Stored records:

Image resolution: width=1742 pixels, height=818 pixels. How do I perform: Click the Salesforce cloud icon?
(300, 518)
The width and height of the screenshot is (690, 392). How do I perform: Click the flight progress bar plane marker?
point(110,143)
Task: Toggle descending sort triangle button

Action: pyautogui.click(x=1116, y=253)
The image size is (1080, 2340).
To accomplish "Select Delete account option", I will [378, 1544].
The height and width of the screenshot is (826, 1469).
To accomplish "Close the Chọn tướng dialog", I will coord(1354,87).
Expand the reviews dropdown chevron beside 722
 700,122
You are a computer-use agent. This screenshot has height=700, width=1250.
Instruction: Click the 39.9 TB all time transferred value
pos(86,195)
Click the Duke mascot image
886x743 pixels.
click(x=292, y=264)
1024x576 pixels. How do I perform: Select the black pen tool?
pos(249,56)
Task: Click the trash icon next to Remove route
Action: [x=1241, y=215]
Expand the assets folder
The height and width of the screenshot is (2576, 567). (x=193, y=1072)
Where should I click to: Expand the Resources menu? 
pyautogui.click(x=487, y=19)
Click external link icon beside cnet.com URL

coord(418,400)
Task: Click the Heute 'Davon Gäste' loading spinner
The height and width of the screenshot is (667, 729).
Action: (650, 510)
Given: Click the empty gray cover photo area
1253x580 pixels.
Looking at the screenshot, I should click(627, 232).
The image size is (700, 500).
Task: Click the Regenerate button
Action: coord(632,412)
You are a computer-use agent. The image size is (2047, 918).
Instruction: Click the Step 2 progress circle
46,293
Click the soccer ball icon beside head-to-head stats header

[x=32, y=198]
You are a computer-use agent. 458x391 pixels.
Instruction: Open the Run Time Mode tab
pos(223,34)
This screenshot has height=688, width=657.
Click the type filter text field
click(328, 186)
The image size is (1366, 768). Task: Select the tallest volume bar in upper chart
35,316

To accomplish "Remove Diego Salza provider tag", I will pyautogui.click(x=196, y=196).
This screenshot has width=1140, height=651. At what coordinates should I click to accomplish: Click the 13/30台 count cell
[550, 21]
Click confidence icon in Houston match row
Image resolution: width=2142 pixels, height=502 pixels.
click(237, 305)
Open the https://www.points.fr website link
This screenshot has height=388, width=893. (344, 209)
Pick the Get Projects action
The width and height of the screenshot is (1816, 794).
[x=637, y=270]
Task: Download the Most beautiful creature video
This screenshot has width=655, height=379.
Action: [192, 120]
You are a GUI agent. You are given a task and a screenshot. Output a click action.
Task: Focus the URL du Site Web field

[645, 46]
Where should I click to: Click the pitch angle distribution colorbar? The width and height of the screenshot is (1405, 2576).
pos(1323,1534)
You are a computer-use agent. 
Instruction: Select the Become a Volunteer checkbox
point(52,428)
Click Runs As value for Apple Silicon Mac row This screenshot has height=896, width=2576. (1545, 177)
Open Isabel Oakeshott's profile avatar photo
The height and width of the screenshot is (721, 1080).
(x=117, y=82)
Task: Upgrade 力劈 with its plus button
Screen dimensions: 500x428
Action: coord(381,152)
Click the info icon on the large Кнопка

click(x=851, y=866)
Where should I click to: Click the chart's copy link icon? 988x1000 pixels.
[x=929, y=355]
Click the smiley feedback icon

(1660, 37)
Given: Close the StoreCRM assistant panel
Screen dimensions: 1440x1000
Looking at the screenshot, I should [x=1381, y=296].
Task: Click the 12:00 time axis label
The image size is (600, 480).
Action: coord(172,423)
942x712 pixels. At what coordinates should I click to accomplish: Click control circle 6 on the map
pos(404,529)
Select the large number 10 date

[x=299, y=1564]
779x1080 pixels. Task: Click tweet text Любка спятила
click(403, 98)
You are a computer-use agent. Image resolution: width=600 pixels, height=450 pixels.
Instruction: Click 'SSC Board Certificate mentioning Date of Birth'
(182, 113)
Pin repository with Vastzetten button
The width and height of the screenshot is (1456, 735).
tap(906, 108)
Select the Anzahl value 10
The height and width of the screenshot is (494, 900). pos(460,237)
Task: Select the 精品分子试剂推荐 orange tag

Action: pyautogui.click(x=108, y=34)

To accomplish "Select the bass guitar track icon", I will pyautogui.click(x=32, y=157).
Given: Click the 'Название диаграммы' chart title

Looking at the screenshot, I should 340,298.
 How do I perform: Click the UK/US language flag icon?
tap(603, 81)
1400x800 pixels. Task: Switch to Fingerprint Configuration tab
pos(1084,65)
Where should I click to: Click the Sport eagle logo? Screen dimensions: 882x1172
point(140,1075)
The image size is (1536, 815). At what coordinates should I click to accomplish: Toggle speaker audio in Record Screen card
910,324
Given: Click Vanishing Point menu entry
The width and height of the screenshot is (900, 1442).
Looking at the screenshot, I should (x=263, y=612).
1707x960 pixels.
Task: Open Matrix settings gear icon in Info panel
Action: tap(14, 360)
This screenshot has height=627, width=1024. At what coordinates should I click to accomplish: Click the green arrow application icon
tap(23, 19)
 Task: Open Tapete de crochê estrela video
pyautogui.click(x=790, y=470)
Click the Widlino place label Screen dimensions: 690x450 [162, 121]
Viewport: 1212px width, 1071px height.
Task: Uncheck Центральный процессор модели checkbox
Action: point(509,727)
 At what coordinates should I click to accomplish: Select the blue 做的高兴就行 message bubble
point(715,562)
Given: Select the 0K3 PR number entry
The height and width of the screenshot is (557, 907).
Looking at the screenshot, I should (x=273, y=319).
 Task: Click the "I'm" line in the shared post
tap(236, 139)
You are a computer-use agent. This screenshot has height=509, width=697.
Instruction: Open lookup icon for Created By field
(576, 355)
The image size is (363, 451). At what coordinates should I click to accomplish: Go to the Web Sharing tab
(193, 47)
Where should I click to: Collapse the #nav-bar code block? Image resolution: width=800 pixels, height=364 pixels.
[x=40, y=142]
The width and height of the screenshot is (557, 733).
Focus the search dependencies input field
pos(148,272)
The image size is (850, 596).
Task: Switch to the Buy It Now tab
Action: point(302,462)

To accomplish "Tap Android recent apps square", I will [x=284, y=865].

- How to complete this task -
The answer must be every record above, repeated exactly as written.

- Problem solution -
Image resolution: width=1742 pixels, height=818 pixels. How do I perform: Click the Salesforce cloud icon?
(300, 518)
The width and height of the screenshot is (690, 392). How do I perform: Click the flight progress bar plane marker?
point(110,143)
Task: Toggle descending sort triangle button

Action: pyautogui.click(x=1116, y=253)
The image size is (1080, 2340).
To accomplish "Select Delete account option", I will [378, 1544].
The height and width of the screenshot is (826, 1469).
To accomplish "Close the Chọn tướng dialog", I will coord(1354,87).
Expand the reviews dropdown chevron beside 722
 700,122
You are a computer-use agent. This screenshot has height=700, width=1250.
Instruction: Click the 39.9 TB all time transferred value
pos(86,195)
Click the Duke mascot image
886x743 pixels.
click(x=292, y=264)
1024x576 pixels. How do I perform: Select the black pen tool?
pos(249,56)
Task: Click the trash icon next to Remove route
Action: [x=1241, y=215]
Expand the assets folder
The height and width of the screenshot is (2576, 567). (x=193, y=1072)
Where should I click to: Expand the Resources menu? 
pyautogui.click(x=487, y=19)
Click external link icon beside cnet.com URL

coord(418,400)
Task: Click the Heute 'Davon Gäste' loading spinner
The height and width of the screenshot is (667, 729).
Action: (650, 510)
Given: Click the empty gray cover photo area
1253x580 pixels.
Looking at the screenshot, I should click(627, 232).
The image size is (700, 500).
Task: Click the Regenerate button
Action: coord(632,412)
You are a computer-use agent. The image size is (2047, 918).
Instruction: Click the Step 2 progress circle
46,293
Click the soccer ball icon beside head-to-head stats header

[x=32, y=198]
You are a computer-use agent. 458x391 pixels.
Instruction: Open the Run Time Mode tab
pos(223,34)
This screenshot has height=688, width=657.
Click the type filter text field
click(328, 186)
The image size is (1366, 768). Task: Select the tallest volume bar in upper chart
35,316

To accomplish "Remove Diego Salza provider tag", I will pyautogui.click(x=196, y=196).
This screenshot has width=1140, height=651. At what coordinates should I click to accomplish: Click the 13/30台 count cell
[550, 21]
Click confidence icon in Houston match row
Image resolution: width=2142 pixels, height=502 pixels.
click(237, 305)
Open the https://www.points.fr website link
This screenshot has height=388, width=893. (344, 209)
Pick the Get Projects action
The width and height of the screenshot is (1816, 794).
[x=637, y=270]
Task: Download the Most beautiful creature video
This screenshot has width=655, height=379.
Action: [192, 120]
You are a GUI agent. You are given a task and a screenshot. Output a click action.
Task: Focus the URL du Site Web field

[645, 46]
Where should I click to: Click the pitch angle distribution colorbar? The width and height of the screenshot is (1405, 2576).
pos(1323,1534)
You are a computer-use agent. 
Instruction: Select the Become a Volunteer checkbox
point(52,428)
Click Runs As value for Apple Silicon Mac row This screenshot has height=896, width=2576. (1545, 177)
Open Isabel Oakeshott's profile avatar photo
The height and width of the screenshot is (721, 1080).
(x=117, y=82)
Task: Upgrade 力劈 with its plus button
Screen dimensions: 500x428
Action: coord(381,152)
Click the info icon on the large Кнопка

click(x=851, y=866)
Where should I click to: Click the chart's copy link icon? 988x1000 pixels.
[x=929, y=355]
Click the smiley feedback icon

(1660, 37)
Given: Close the StoreCRM assistant panel
Screen dimensions: 1440x1000
Looking at the screenshot, I should [x=1381, y=296].
Task: Click the 12:00 time axis label
The image size is (600, 480).
Action: coord(172,423)
942x712 pixels. At what coordinates should I click to accomplish: Click control circle 6 on the map
pos(404,529)
Select the large number 10 date

[x=299, y=1564]
779x1080 pixels. Task: Click tweet text Любка спятила
click(403, 98)
You are a computer-use agent. Image resolution: width=600 pixels, height=450 pixels.
Instruction: Click 'SSC Board Certificate mentioning Date of Birth'
(182, 113)
Pin repository with Vastzetten button
The width and height of the screenshot is (1456, 735).
tap(906, 108)
Select the Anzahl value 10
The height and width of the screenshot is (494, 900). pos(460,237)
Task: Select the 精品分子试剂推荐 orange tag

Action: pyautogui.click(x=108, y=34)

To accomplish "Select the bass guitar track icon", I will pyautogui.click(x=32, y=157).
Given: Click the 'Название диаграммы' chart title

Looking at the screenshot, I should 340,298.
 How do I perform: Click the UK/US language flag icon?
tap(603, 81)
1400x800 pixels. Task: Switch to Fingerprint Configuration tab
pos(1084,65)
Where should I click to: Click the Sport eagle logo? Screen dimensions: 882x1172
point(140,1075)
The image size is (1536, 815). At what coordinates should I click to accomplish: Toggle speaker audio in Record Screen card
910,324
Given: Click Vanishing Point menu entry
The width and height of the screenshot is (900, 1442).
Looking at the screenshot, I should (x=263, y=612).
1707x960 pixels.
Task: Open Matrix settings gear icon in Info panel
Action: tap(14, 360)
This screenshot has height=627, width=1024. At what coordinates should I click to accomplish: Click the green arrow application icon
tap(23, 19)
 Task: Open Tapete de crochê estrela video
pyautogui.click(x=790, y=470)
Click the Widlino place label Screen dimensions: 690x450 [162, 121]
Viewport: 1212px width, 1071px height.
Task: Uncheck Центральный процессор модели checkbox
Action: point(509,727)
 At what coordinates should I click to accomplish: Select the blue 做的高兴就行 message bubble
point(715,562)
Given: Select the 0K3 PR number entry
The height and width of the screenshot is (557, 907).
Looking at the screenshot, I should (x=273, y=319).
 Task: Click the "I'm" line in the shared post
tap(236, 139)
You are a computer-use agent. This screenshot has height=509, width=697.
Instruction: Open lookup icon for Created By field
(576, 355)
The image size is (363, 451). At what coordinates should I click to accomplish: Go to the Web Sharing tab
(193, 47)
Where should I click to: Collapse the #nav-bar code block? Image resolution: width=800 pixels, height=364 pixels.
[x=40, y=142]
The width and height of the screenshot is (557, 733).
Focus the search dependencies input field
pos(148,272)
The image size is (850, 596).
Task: Switch to the Buy It Now tab
Action: point(302,462)

To accomplish "Tap Android recent apps square", I will [x=284, y=865].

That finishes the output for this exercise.